An agreement in principle is a credit scored decision from the chosen lender, this gives you the confidence to be able to go out an offer on a property through an estate agent knowing that if your offer is accepted you are ready to proceed to the next steps. You’ll still need to go through with the full mortgage application and at this stage you will need to provide specific property details along with the estate agents and solicitors you will be working with. All mortgages can seem complicated; it pays to have someone on your side who understands all the ins and outs of not only first buyer mortgages but everything mortgage-related to help you on your journey into your first home.

Which type of first-time buyer mortgage is best for me?

This largely depends on your income, life situation, value of the property and the cost of the mortgage vs. your income. Interest rates can also be a factor but the best thing to do is to speak to a mortgage expert, like FirstXtra to let us help guide you — mortgages can seem like a minefield but they needn’t be. 

What deposit is needed for a first-time buyer mortgage?
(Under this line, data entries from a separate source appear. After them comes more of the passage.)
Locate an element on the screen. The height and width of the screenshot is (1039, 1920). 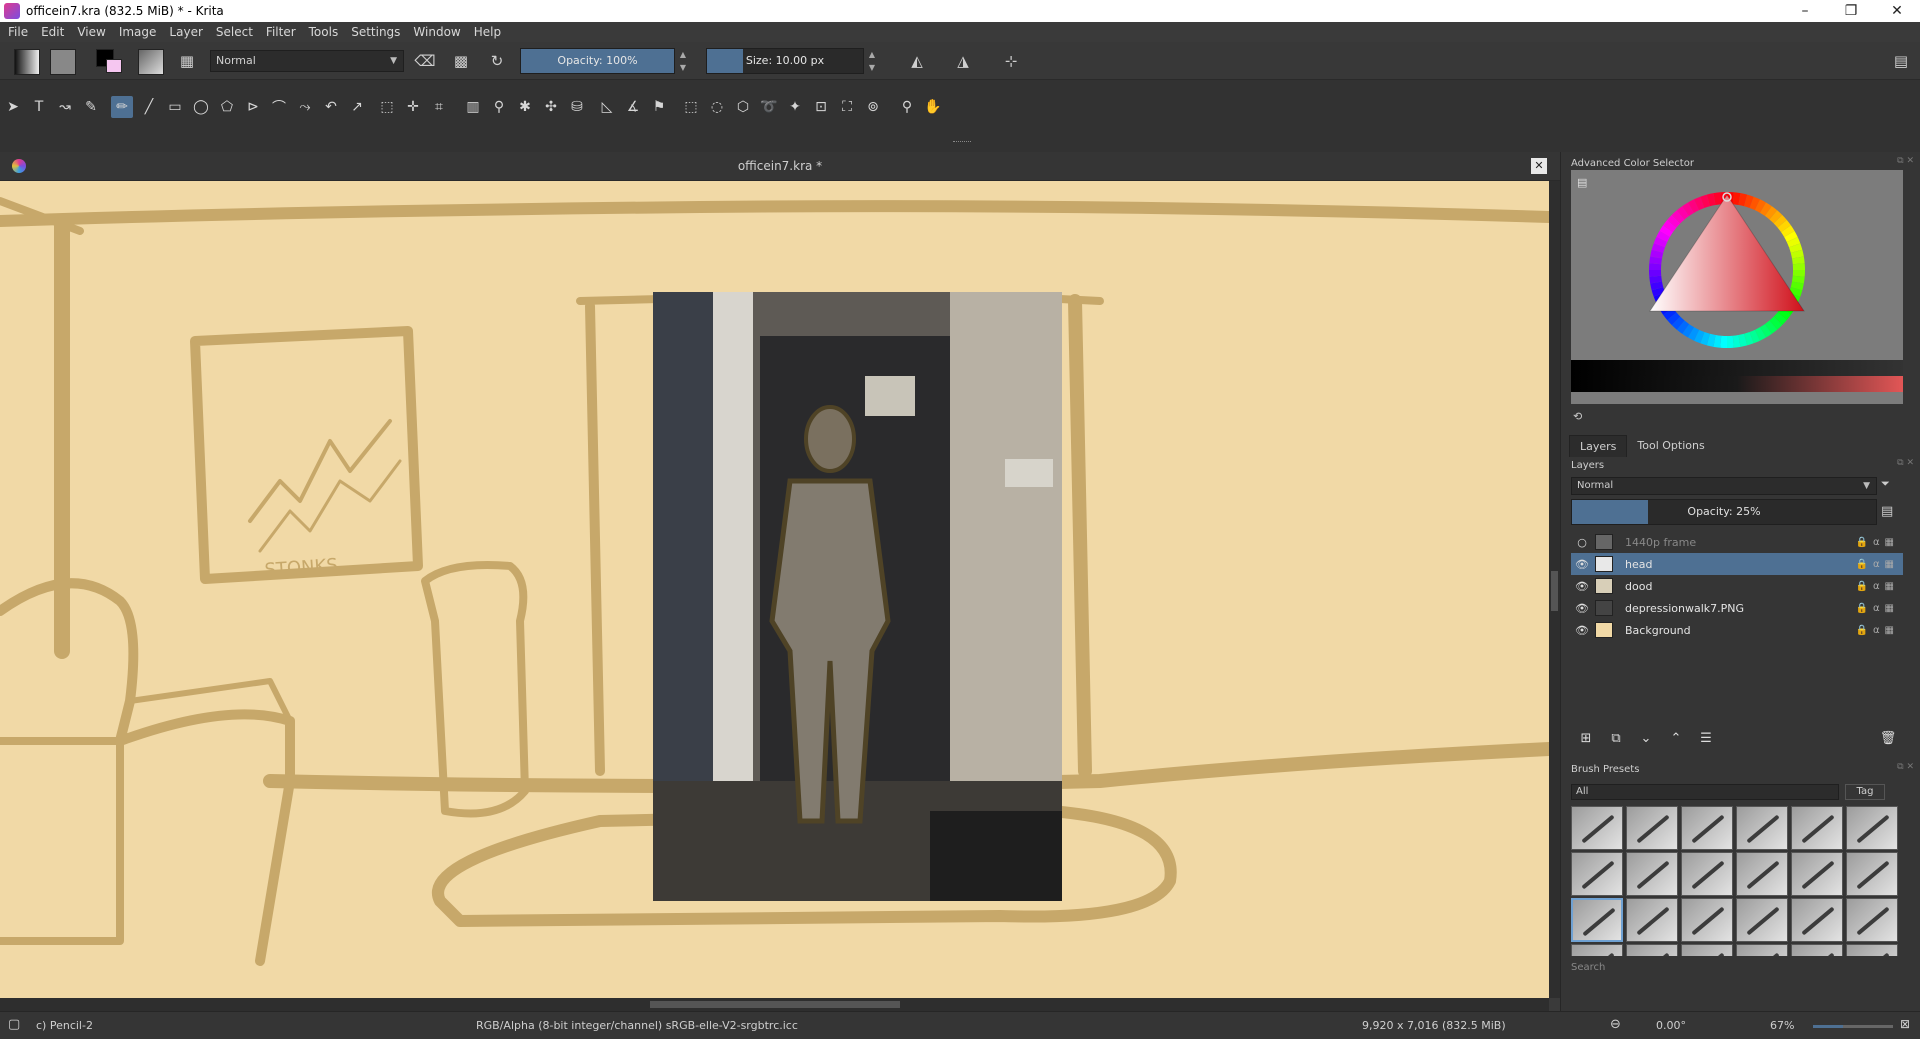
edit-shapes-tool-icon: ↝ is located at coordinates (65, 107).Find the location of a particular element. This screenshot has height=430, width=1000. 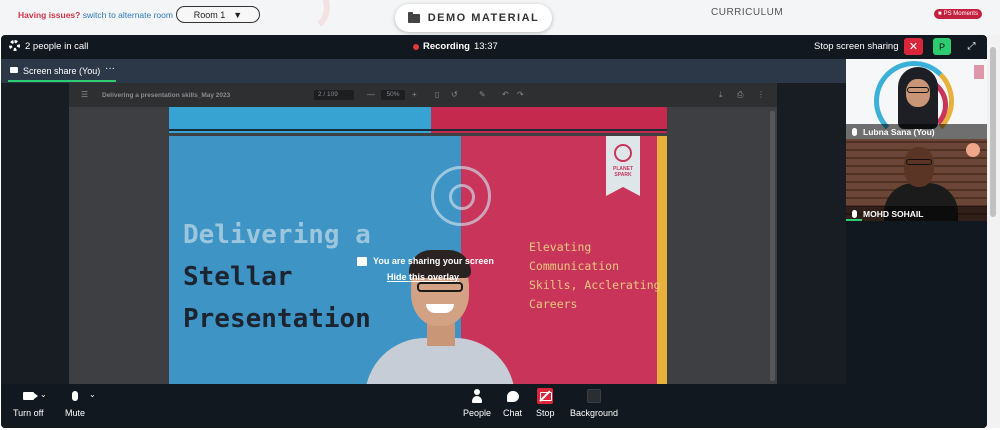

participant-name-bar: MOHD SOHAIL is located at coordinates (916, 214). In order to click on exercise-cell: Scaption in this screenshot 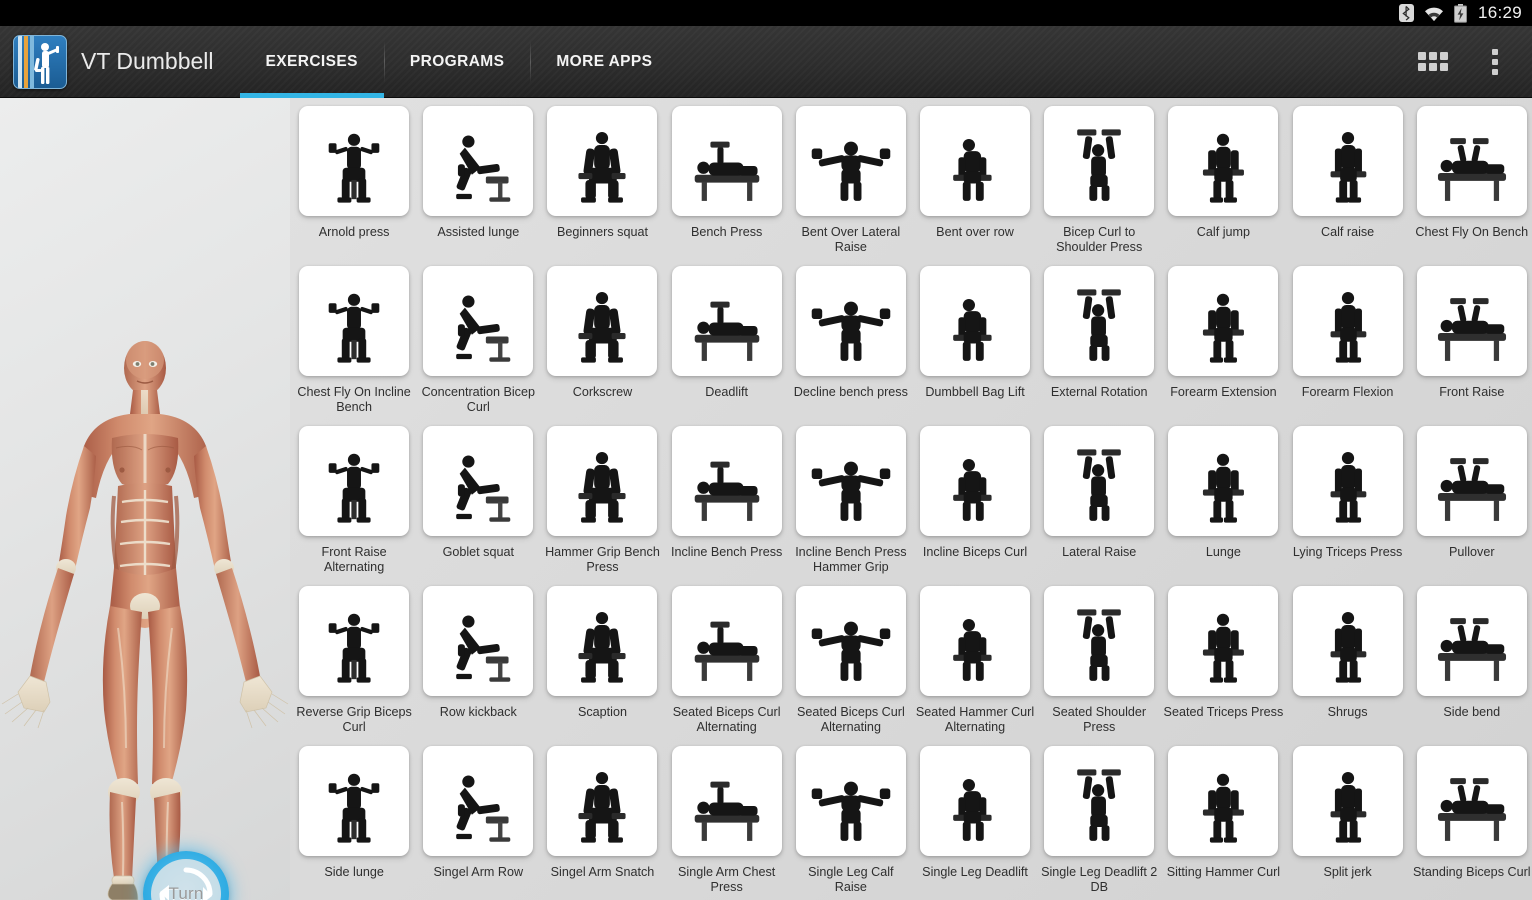, I will do `click(602, 666)`. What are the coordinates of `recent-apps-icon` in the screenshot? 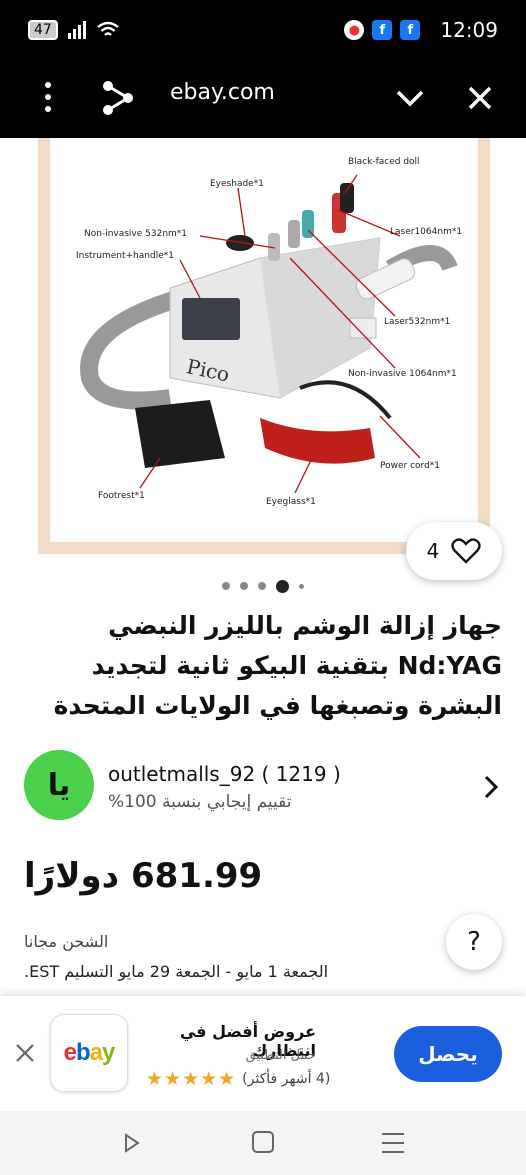 It's located at (393, 1143).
The government is currently backing many 95% mortgages with the lenders which means you will need at least a minimum of a 5% deposit. This means if you are seeking to buy a property for £200,000 you will need at least £10,000 as a deposit on your home (bear in mind you need to factor in other costs such as solicitors fees, moving costs etc). 

Can a broker help to find a first-time buyer mortgage?

Of course and we would 100% recommend that you do use a broker, you may think we’re biased but we constantly scour the market to find the best deals available and have access to a fully comprehensive list of lenders to help guid you through the mortgage maze and we are committed to making sure you receive the best advice now and for the future. 

When should I apply for a first time buyer mortgage?

We would always suggest you get an agreement in principle from a lender before you start your property search so as you understand what your budget is and what you can afford on a monthly basis (a broker like FirstXtra can arrange this for you).

How to prepare for your mortgage application 

Generally, you will need Proof of ID and address, at least three months banks statements — this should be for you and your partner if you are applying for a joint mortgage. Payslips, again three months should usually suffice but we may need more if you have overtime, bonus or commissions. If you are self-employed (as more and more people tend to be nowadays), you will require your last 3 years SA302’s – and, generally a minimum of 1 years of self-employment but the more years the better!